Pazienti prepotenti: tutto il mondo e' paese

Non sono solo i medici italiani che devono fronteggiare le richieste spesso inappropriate dei pazienti.

 I medici generalisti italiani sono, non di rado, accusati di incompetenza per l'eccessiva richiesta di esami, visite specialistiche o uso di farmaci nuovi e costosi. Oppure, senza arrivare a questi estremi, li si rimprovera di non sapere indirizzare correttamente le richieste dei pazienti. In termini più brutali , di non saper negare accertamenti, visite specialistiche o nuovi farmaci al paziente che li richieda. Farmaci, accertamenti e visite che, si sottintende più o meno velatamente, sono nella maggior parte dei casi inutili. Però anche gli stessi MMG lamentano spesso questo fenomeno, sostendendo di essere in una posizione di debolezza in quanto facilmente ricattabili dall'arma della revoca.

Ma i medici di famiglia italiani sono i soli a vivere situazioni così frustranti? In altre realtà le cose sono più rosee? Non sembrerebbe, secondo uno studio americano [1]: negli USA i pazienti farebbero esplicite richieste ai medici di esami, visite specialistiche o prescrizione di farmaci nuovi, in circa un quarto delle consultazioni. Queste richieste inoltre influenzano fortemente le decisioni prese in seguito dai medici consultati. Gli autori dello studio hanno video-registrato 559 visite di 45 medici nel 1999. Venivano escluse dalla registrazione visite eseguite per follow-up o a scopo preventivo. Ben il 23% dei pazienti domandava esplicitamente al medico almeno un test diagnostico, una visita specialistica o una nuova prescrizione farmacologica. Solo nel 13% dei casi il medico non soddisfaceva la richiesta ricevuta. Secondo lo studio, se il medico riceve una richiesta di visita specialistica ha 4,1 volte più probabilità di richiederla, rispetto al sanitario a cui non viene formulata alcuna richiesta. Per la prescrizione di un nuovo farmaco la probabilità è di 2,8 volte. Per contenere i costi e migliorare l'appropriatezza delle decisioni mediche gli autori dello studio auspicano che i medici siano espressamente istruiti su come indirizzare le richieste dei pazienti; ciò dovrebbe entrare a far parte della educazione medica continua. Inoltre essi suggeriscono che la medicina basata sulle evidenze e i programmi per contenere i costi siano resi accessibili non solo ai medici ma anche ai pazienti.

Ma evidentemente la faccenda non deve essere così semplice se persino nella favolosa America i medici non sanno dire di no alle richieste dei pazienti.
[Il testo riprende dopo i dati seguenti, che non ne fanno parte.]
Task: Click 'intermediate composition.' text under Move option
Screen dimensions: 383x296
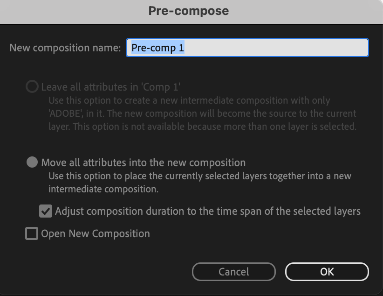Action: [103, 190]
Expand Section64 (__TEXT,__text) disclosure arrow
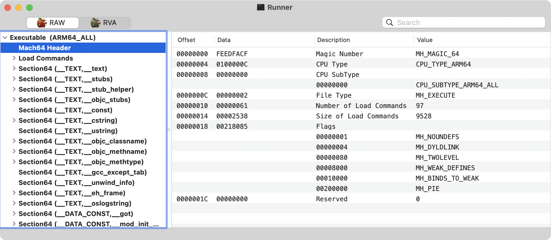Viewport: 551px width, 240px height. 14,68
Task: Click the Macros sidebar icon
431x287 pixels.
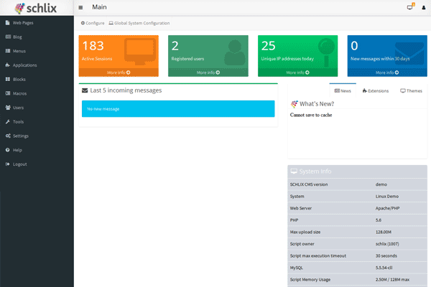Action: (x=8, y=93)
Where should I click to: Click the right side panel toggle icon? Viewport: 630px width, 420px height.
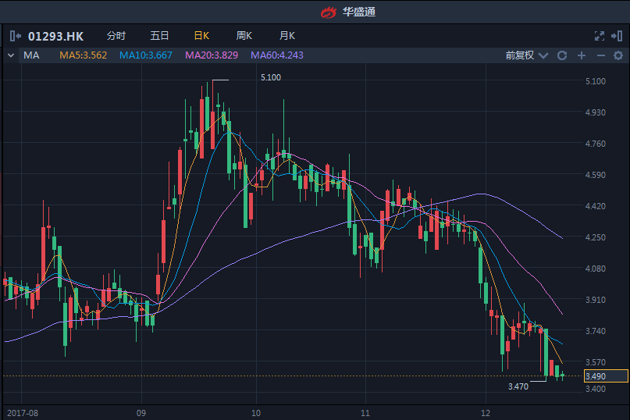coord(618,36)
Se questa è la situazione negli USA, quello che succede ogni giorno nei nostri ambulatori non dovrebbe perciò stupire. O meglio può stupire solo chi non sa cosa sia la Medicina Generale. Fa poi un pò tenerezza quanto suggerito dagli autori dello studio americano, soprattutto perchè sa molto di ingenuo idealismo ma poco di pratica quotidiana. Riesce francamente difficile immaginare come possano essere indirizzate le pretese dei pazienti, visti sempre più come "clienti a cui sottoporre consigli per gli acquisti". Riesce difficile pensare che il solo medico di famiglia, dotato di armi antidiluviane, riesca a fare una efficace azione di filtro quando l'ipermedicalizzazione e la pubblicizzazione di nuove tecniche diagnostiche o di nuovi farmaci invade le case degli italiani con frequenza giornaliera. Basta aprire una qualsiasi rivista femminile o un qualche inserto di quotidiani dedicato ai problemi di salute: è tutto un fiorire di consigli salutistici, di nuovi test, di screening e controlli periodici a cadenza sempre più ravvicinata. Tanto che viene da chiedersi se resta un pò di tempo anche per qualche altra attività che sia meno stressante della ricerca spasmodica della malattia.